### Your task
Identify every row below that contains the word "information" and copy each of those lines in full.

### Supplied entries
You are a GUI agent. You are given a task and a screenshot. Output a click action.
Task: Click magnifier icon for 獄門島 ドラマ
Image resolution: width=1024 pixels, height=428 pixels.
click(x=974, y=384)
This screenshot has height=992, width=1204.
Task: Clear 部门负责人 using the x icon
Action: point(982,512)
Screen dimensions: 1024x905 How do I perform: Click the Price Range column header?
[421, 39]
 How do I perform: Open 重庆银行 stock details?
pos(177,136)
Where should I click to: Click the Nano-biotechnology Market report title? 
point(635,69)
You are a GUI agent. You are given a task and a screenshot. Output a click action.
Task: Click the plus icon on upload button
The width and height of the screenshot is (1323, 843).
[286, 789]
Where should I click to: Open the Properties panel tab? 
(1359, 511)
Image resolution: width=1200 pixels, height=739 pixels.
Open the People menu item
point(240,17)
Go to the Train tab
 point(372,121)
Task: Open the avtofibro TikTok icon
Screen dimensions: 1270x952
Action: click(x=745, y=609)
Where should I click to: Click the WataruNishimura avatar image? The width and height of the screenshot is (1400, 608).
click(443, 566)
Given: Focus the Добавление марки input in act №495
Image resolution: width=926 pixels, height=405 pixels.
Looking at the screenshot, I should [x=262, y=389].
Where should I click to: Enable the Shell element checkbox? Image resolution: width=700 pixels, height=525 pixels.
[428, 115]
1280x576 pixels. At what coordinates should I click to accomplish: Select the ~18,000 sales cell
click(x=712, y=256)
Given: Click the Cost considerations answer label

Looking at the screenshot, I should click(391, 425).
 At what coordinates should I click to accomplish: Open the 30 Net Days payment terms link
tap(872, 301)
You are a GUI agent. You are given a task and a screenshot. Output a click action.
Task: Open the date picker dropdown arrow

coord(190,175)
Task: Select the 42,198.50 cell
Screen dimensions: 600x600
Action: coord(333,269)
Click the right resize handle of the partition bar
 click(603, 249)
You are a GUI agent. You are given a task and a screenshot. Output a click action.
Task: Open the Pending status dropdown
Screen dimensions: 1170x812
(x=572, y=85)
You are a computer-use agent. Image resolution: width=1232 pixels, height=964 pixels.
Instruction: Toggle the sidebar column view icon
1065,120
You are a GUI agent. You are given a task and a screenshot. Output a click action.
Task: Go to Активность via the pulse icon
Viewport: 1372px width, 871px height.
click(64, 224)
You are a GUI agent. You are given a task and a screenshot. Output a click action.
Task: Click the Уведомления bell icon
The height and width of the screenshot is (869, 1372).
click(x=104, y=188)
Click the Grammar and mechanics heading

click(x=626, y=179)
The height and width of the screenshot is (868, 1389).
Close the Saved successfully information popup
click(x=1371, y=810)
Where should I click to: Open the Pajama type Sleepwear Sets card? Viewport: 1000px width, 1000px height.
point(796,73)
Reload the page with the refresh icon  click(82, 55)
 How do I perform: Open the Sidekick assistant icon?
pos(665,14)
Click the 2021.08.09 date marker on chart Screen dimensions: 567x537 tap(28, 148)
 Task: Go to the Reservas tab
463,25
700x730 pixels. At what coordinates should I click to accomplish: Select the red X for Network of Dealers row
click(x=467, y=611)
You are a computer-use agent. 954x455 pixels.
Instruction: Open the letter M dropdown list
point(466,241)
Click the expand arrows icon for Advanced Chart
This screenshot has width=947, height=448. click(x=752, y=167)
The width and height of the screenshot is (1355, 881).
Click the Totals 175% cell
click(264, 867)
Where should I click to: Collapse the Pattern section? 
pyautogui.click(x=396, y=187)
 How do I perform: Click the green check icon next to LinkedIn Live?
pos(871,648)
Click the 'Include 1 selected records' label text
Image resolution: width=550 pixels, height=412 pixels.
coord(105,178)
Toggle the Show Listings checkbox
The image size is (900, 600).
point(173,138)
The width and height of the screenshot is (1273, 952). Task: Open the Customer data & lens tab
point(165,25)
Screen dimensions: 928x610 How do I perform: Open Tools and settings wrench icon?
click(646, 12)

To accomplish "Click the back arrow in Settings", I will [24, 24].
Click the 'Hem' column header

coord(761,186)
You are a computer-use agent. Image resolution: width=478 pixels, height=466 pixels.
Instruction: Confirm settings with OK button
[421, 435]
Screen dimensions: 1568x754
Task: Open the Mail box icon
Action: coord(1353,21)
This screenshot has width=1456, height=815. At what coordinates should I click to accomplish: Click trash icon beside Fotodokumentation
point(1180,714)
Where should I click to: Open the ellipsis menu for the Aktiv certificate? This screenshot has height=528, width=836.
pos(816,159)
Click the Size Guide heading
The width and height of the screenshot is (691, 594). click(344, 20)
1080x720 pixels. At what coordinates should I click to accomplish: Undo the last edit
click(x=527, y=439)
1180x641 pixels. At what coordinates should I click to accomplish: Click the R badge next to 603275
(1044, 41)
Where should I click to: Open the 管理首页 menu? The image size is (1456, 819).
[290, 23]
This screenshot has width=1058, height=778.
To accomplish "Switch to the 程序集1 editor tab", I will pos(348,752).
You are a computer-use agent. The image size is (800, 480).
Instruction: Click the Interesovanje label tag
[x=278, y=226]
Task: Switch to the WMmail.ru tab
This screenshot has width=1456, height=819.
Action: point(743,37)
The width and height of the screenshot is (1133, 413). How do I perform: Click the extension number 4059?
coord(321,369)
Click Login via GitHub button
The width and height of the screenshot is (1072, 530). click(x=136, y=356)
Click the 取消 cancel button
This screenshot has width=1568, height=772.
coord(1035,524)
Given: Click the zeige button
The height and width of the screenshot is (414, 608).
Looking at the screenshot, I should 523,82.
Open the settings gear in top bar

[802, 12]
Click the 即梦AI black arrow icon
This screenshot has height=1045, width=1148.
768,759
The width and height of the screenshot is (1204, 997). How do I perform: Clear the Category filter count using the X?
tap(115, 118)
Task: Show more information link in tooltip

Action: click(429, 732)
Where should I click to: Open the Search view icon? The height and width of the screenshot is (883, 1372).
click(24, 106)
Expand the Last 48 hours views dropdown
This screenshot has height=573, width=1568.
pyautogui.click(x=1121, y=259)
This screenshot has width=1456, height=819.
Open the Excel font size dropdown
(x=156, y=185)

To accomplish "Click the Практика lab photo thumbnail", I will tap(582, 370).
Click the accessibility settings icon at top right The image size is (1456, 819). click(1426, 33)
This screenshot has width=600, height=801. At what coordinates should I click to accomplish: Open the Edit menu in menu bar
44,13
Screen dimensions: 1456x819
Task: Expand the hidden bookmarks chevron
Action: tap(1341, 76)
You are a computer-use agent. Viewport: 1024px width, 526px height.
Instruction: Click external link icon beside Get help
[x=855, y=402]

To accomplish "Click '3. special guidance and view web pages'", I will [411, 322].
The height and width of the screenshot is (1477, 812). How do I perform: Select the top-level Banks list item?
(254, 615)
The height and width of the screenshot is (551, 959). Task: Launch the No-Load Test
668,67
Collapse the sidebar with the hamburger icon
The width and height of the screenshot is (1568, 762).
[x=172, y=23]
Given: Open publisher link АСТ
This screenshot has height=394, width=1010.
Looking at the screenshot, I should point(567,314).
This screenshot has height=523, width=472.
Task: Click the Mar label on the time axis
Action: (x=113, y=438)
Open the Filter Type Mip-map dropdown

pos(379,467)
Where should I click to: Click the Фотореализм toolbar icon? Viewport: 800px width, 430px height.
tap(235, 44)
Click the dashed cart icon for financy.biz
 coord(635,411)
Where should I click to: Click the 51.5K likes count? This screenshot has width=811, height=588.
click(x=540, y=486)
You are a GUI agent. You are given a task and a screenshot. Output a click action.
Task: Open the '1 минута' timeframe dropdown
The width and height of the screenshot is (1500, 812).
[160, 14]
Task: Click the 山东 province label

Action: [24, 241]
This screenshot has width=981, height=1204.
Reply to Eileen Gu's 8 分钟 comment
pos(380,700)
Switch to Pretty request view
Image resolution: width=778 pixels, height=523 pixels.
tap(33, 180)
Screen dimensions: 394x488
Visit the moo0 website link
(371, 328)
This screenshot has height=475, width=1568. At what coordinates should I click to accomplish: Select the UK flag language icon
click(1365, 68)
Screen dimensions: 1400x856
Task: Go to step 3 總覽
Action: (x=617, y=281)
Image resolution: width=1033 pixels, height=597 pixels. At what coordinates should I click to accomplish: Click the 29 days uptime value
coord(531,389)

### Solution for this task
Close the Saved successfully information popup
Task: Show more information link in tooltip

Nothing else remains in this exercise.